What the exercise asks:
How many lines in the records below contain the word "Given"? State that number and nothing more.
***
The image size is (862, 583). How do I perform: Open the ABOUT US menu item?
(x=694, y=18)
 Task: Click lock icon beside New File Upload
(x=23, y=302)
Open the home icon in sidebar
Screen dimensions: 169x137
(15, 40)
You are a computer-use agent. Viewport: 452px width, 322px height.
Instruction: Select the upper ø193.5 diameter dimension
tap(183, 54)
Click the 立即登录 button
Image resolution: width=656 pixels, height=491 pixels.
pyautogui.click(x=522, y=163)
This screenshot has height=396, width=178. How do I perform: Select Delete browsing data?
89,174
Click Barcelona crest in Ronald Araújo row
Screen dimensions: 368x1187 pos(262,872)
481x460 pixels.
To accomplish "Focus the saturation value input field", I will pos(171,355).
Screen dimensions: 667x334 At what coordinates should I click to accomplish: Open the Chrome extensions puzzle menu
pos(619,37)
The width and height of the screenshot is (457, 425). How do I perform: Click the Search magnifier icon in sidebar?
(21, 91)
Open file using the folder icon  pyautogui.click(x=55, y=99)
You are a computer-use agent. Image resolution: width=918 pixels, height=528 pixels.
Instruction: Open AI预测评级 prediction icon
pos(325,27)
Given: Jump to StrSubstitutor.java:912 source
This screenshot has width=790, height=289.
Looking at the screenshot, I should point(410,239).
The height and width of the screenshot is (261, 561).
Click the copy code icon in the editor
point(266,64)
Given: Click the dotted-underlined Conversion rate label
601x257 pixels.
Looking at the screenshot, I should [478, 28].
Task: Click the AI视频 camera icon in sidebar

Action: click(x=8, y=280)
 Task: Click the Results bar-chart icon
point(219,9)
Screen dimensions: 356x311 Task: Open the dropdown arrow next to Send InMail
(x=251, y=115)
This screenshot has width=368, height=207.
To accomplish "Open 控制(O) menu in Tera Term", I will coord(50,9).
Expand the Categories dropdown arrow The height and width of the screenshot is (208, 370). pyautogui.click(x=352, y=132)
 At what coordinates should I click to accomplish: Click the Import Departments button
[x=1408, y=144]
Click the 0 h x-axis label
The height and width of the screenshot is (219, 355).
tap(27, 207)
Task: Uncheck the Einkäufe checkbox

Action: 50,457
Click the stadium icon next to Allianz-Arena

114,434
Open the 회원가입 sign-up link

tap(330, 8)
***
Expected output:
2